Survivor (First to Fight #2)

Sofie kisses my jaw, her hands pressed to my chest. I suck in deep breaths to try and clear my head, but the scent of her lingers, driving me wild, making my mouth water. She shifts by me, her body brushing against my overly sensitive skin as she picks up her discarded purse and I nearly growl out loud in frustration.

The first person rounds the corner just as Sofie bends at the waist, surreptitiously getting a drink of water from the fountain. I try not to look at her twisted shorts, the seams visibly askew, or her shirt, still crumpled in my hurried attempt to make her look like she hadn’t just come apart in my arms.

“Shit, Jack,” comes a voice. Damian ambles up with a grin, a towel slung around his neck. “The fuck are you doin’?”

“Hey, man.” I nod at him, stepping a little closer toward Sofie on instinct. He may be a friend, but I sure as shit don’t want him—or anyone—close to her after what we just shared. “You here for practice?”

“Yeah, gotta get ready for that tournament coming up.” His eyes flit over to Sofie, but he doesn’t mention her flushed face or disheveled clothes, though we both know what we’re doing back here.

“I didn’t know you were gonna get in that. Congrats, man. I’m sure you’re gonna do great.”

He nods his gratitude. “Your old man mentioned you were back in town. We should get together sometime before you ship out again.”

I start to guide Sofie around him. “Sure, definitely.”

“Was this the girl you’ve been telling me about?” He holds out a hand in Sofie’s direction. “This guy couldn’t stop talking about you. I’m Damian.”

Sofie glances at me, then back at him before offering her hand. “Nice to meet you.”

When Dad first signed Damian on a couple weeks ago, I had reservations.
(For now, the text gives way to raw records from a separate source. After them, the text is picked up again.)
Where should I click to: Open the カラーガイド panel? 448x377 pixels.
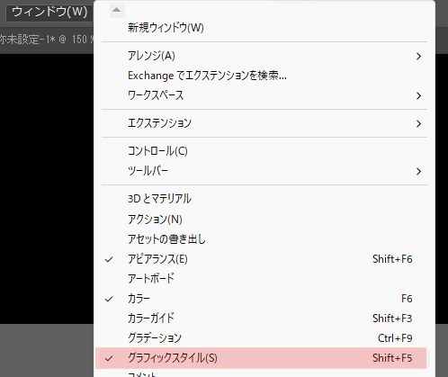(x=264, y=319)
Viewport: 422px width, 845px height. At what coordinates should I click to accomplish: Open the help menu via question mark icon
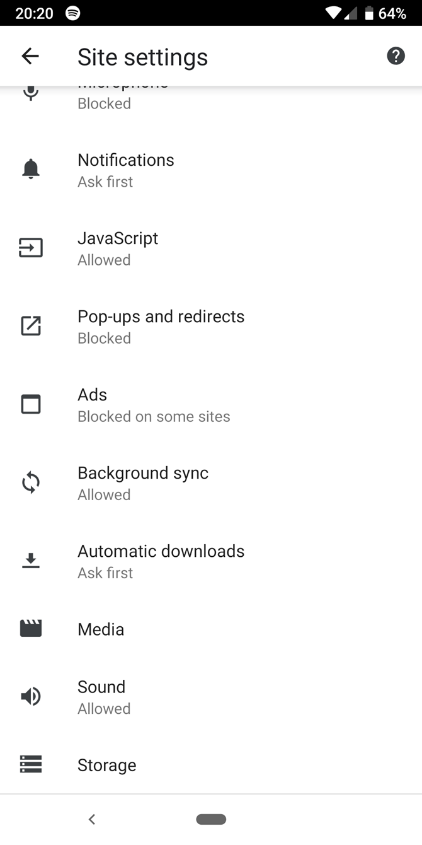tap(396, 55)
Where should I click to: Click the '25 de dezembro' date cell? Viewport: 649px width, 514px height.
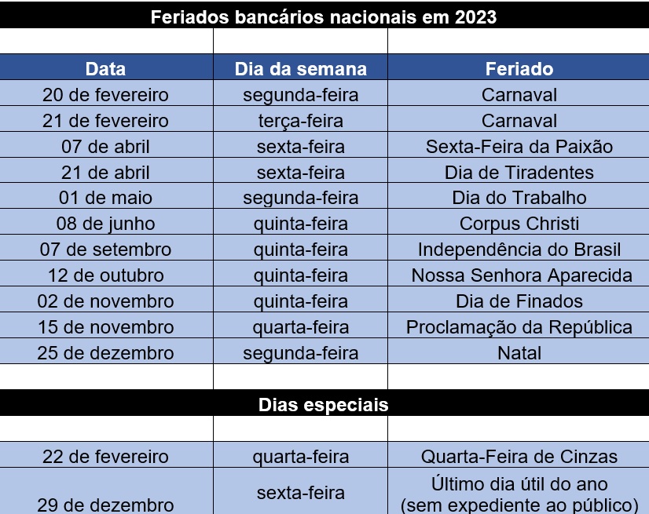106,352
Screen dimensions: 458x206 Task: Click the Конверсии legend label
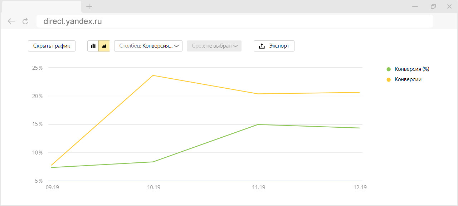[408, 80]
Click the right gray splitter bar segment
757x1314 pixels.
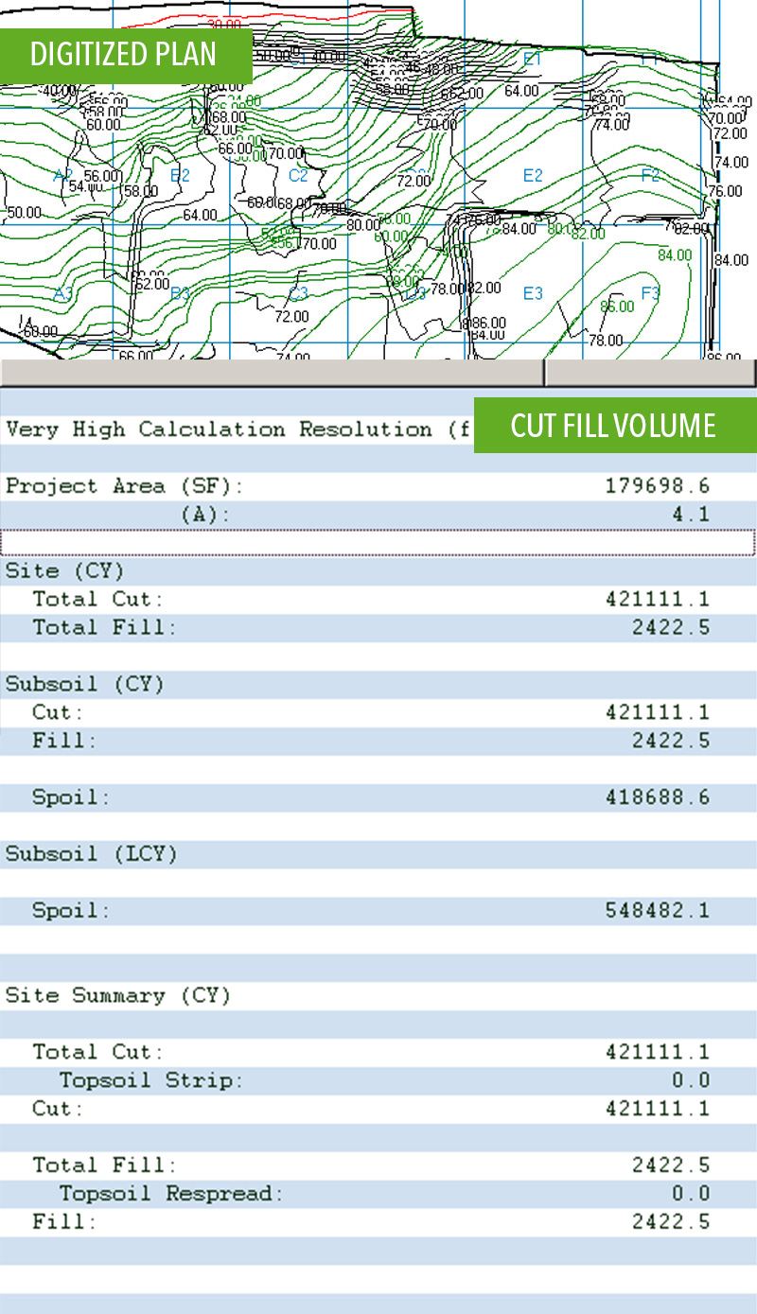tap(651, 373)
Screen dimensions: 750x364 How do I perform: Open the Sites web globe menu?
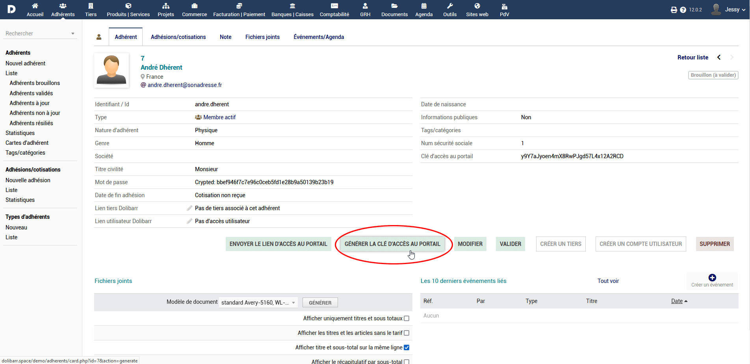477,9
The tour in Iraq was a tough one for him and I wasn’t sure he’d be up to the training, the fights, the travel. He’s a wildcard, always has been, and an absolute demon in the ring, but Dad had been adamant.

“We need that kinda blood in the business,” he’d said.

I agreed, not that I had shit to say about the business.

“This place will be yours someday. Remember that. The decisions I make now will affect you in the years to come.”

It was pointless to argue with him, besides, it turns out Damian did revitalize interest in MMA at the gym, which was good for our bottom line. Didn’t really matter to me either way. I didn’t plan on sticking around. I’d known I wanted to join the Marines for years, follow in his footsteps to join the infantry, then the Marine Corps Martial Arts Program, also known as MCMAP. Eventually, I wanted to become an instructor.

I just wasn’t sure if I would be able to continue those steps and retire to be a small business owner. How could I go from being a hero to working in this backwoods town? He may have been okay with it, but I sure as hell wasn’t.

Of course, I didn’t tell him that at the time, so I just shrugged and brushed it off.

“We’d better get back,” I grunt. “Maybe we can make plans sometime this week?”

“Sounds good, man.”

I turn and bump into Sofie, the change in momentum causes her purse to fall off her shoulder and spill out of her grasping hands to the ground. Papers, pens, and a lone Chapstick scatter over the floor.

I kneel down to help her gather up her things when my eye catches on a familiar logo, one I’d been dreading.

Damian fades to the back of my mind once I catch a glimpse of Sofie’s face.





Present



ANOTHER SUMMER STORM beats at my windshield, but this time, I don’t begrudge the rain. It keeps me camouflaged as I watch the funeral proceedings from a distance. After getting caught by Jack, the last thing I want to do is run into him again.

Even though I can’t hear the reverend’s speeches or the consoling words from friends and family, I can feel them. Pressure builds in my chest until it feels like I’m being pressed into my car seat by a huge boulder. Tears burn my eyes and blur my vision, turning the world around me into one giant teardrop.

Shame makes my ears and throat grow hot. Shame for waiting all this time. For not explaining to her the reasons why I had to leave and why I couldn’t face coming back. For not being a better daughter. She deserved so much better than what she got. At least my younger brothers were good kids. Rebellious, like most Varano’s, but good, for the most part. I’m happy she had that while she could, and that they had her.

Twin drops crest over my cheeks and drop onto the simple black jersey dress. I wipe the wetness away with a hasty finger and inhale deeply to soothe the tingle that signals more are to come.

My phone vibrates next to me and I smile when I see Livvie’s name. I let it go to voicemail, though, because I know she’s only going to try and convince me to come out, but I can’t. Wouldn’t dare risk it.